» Supplied data:
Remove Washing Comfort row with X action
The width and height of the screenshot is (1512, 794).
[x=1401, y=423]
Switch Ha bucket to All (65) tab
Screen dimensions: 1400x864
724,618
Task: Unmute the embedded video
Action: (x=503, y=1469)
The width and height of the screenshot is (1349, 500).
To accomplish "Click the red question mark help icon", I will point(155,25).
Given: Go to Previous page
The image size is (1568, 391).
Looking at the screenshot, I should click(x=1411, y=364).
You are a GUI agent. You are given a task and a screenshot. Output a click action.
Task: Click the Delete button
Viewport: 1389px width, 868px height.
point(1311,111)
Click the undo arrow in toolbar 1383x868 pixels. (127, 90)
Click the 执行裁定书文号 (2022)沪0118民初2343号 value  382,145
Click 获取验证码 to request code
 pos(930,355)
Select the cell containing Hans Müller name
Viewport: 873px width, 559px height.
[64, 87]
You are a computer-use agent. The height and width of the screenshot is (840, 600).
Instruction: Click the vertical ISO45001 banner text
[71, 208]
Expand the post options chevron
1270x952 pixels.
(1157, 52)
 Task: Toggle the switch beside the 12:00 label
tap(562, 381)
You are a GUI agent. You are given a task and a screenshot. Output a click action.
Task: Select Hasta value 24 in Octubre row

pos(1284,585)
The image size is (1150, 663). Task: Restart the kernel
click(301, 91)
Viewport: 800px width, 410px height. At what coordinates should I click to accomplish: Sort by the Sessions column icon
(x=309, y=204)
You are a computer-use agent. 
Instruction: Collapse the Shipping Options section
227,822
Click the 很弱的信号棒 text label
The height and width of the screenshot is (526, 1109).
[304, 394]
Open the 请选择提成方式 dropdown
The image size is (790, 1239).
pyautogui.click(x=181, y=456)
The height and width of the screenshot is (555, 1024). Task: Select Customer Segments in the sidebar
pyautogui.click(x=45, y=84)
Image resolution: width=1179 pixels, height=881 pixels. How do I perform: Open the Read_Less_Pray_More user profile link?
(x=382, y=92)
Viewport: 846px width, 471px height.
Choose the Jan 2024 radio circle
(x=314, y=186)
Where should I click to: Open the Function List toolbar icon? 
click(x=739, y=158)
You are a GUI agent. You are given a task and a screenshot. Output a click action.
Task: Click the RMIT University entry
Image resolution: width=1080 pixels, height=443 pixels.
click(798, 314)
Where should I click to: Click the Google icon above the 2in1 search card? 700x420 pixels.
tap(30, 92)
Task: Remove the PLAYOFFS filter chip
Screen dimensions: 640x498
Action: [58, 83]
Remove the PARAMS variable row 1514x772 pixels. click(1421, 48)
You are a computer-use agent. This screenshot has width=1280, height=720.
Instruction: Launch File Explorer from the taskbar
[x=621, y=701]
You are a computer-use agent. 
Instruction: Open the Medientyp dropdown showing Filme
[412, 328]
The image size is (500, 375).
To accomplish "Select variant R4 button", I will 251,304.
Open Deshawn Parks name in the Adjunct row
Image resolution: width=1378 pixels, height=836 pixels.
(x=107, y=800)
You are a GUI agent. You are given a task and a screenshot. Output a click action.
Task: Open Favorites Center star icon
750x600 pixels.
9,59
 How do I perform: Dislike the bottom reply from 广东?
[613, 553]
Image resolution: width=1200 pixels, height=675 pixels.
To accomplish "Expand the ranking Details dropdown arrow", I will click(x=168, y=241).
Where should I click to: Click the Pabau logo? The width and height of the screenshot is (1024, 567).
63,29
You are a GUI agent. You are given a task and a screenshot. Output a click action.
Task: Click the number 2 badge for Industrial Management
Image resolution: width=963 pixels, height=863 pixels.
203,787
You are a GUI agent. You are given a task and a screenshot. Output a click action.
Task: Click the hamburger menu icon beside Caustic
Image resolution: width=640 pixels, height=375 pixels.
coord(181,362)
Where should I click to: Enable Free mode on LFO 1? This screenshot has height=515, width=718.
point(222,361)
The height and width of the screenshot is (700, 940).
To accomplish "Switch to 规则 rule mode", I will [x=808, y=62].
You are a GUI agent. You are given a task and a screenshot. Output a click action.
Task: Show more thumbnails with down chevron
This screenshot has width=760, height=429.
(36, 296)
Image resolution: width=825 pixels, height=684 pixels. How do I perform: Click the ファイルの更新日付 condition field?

» Goal of the exercise: Repeat the lines above with every word intact.

» Solution:
Remove Washing Comfort row with X action
The width and height of the screenshot is (1512, 794).
[x=1401, y=423]
Switch Ha bucket to All (65) tab
Screen dimensions: 1400x864
724,618
Task: Unmute the embedded video
Action: (x=503, y=1469)
The width and height of the screenshot is (1349, 500).
To accomplish "Click the red question mark help icon", I will point(155,25).
Given: Go to Previous page
The image size is (1568, 391).
Looking at the screenshot, I should click(x=1411, y=364).
You are a GUI agent. You are given a task and a screenshot. Output a click action.
Task: Click the Delete button
Viewport: 1389px width, 868px height.
point(1311,111)
Click the undo arrow in toolbar 1383x868 pixels. (127, 90)
Click the 执行裁定书文号 (2022)沪0118民初2343号 value  382,145
Click 获取验证码 to request code
 pos(930,355)
Select the cell containing Hans Müller name
Viewport: 873px width, 559px height.
[64, 87]
You are a computer-use agent. The height and width of the screenshot is (840, 600).
Instruction: Click the vertical ISO45001 banner text
[71, 208]
Expand the post options chevron
1270x952 pixels.
(1157, 52)
 Task: Toggle the switch beside the 12:00 label
tap(562, 381)
You are a GUI agent. You are given a task and a screenshot. Output a click action.
Task: Select Hasta value 24 in Octubre row

pos(1284,585)
The image size is (1150, 663). Task: Restart the kernel
click(301, 91)
Viewport: 800px width, 410px height. At what coordinates should I click to accomplish: Sort by the Sessions column icon
(x=309, y=204)
You are a computer-use agent. 
Instruction: Collapse the Shipping Options section
227,822
Click the 很弱的信号棒 text label
The height and width of the screenshot is (526, 1109).
[304, 394]
Open the 请选择提成方式 dropdown
The image size is (790, 1239).
pyautogui.click(x=181, y=456)
The height and width of the screenshot is (555, 1024). Task: Select Customer Segments in the sidebar
pyautogui.click(x=45, y=84)
Image resolution: width=1179 pixels, height=881 pixels. How do I perform: Open the Read_Less_Pray_More user profile link?
(x=382, y=92)
Viewport: 846px width, 471px height.
Choose the Jan 2024 radio circle
(x=314, y=186)
Where should I click to: Open the Function List toolbar icon? 
click(x=739, y=158)
You are a GUI agent. You are given a task and a screenshot. Output a click action.
Task: Click the RMIT University entry
Image resolution: width=1080 pixels, height=443 pixels.
click(798, 314)
Where should I click to: Click the Google icon above the 2in1 search card? 700x420 pixels.
tap(30, 92)
Task: Remove the PLAYOFFS filter chip
Screen dimensions: 640x498
Action: [58, 83]
Remove the PARAMS variable row 1514x772 pixels. click(1421, 48)
You are a computer-use agent. This screenshot has width=1280, height=720.
Instruction: Launch File Explorer from the taskbar
[x=621, y=701]
You are a computer-use agent. 
Instruction: Open the Medientyp dropdown showing Filme
[412, 328]
The image size is (500, 375).
To accomplish "Select variant R4 button", I will 251,304.
Open Deshawn Parks name in the Adjunct row
Image resolution: width=1378 pixels, height=836 pixels.
(x=107, y=800)
You are a GUI agent. You are given a task and a screenshot. Output a click action.
Task: Open Favorites Center star icon
750x600 pixels.
9,59
 How do I perform: Dislike the bottom reply from 广东?
[613, 553]
Image resolution: width=1200 pixels, height=675 pixels.
To accomplish "Expand the ranking Details dropdown arrow", I will click(x=168, y=241).
Where should I click to: Click the Pabau logo? The width and height of the screenshot is (1024, 567).
63,29
You are a GUI agent. You are given a task and a screenshot. Output a click action.
Task: Click the number 2 badge for Industrial Management
Image resolution: width=963 pixels, height=863 pixels.
203,787
You are a GUI agent. You are given a task and a screenshot. Output a click action.
Task: Click the hamburger menu icon beside Caustic
Image resolution: width=640 pixels, height=375 pixels.
coord(181,362)
Where should I click to: Enable Free mode on LFO 1? This screenshot has height=515, width=718.
point(222,361)
The height and width of the screenshot is (700, 940).
To accomplish "Switch to 规则 rule mode", I will [x=808, y=62].
You are a GUI agent. You are given a task and a screenshot. Output a click action.
Task: Show more thumbnails with down chevron
This screenshot has width=760, height=429.
(36, 296)
Image resolution: width=825 pixels, height=684 pixels. How do I perform: Click the ファイルの更新日付 condition field?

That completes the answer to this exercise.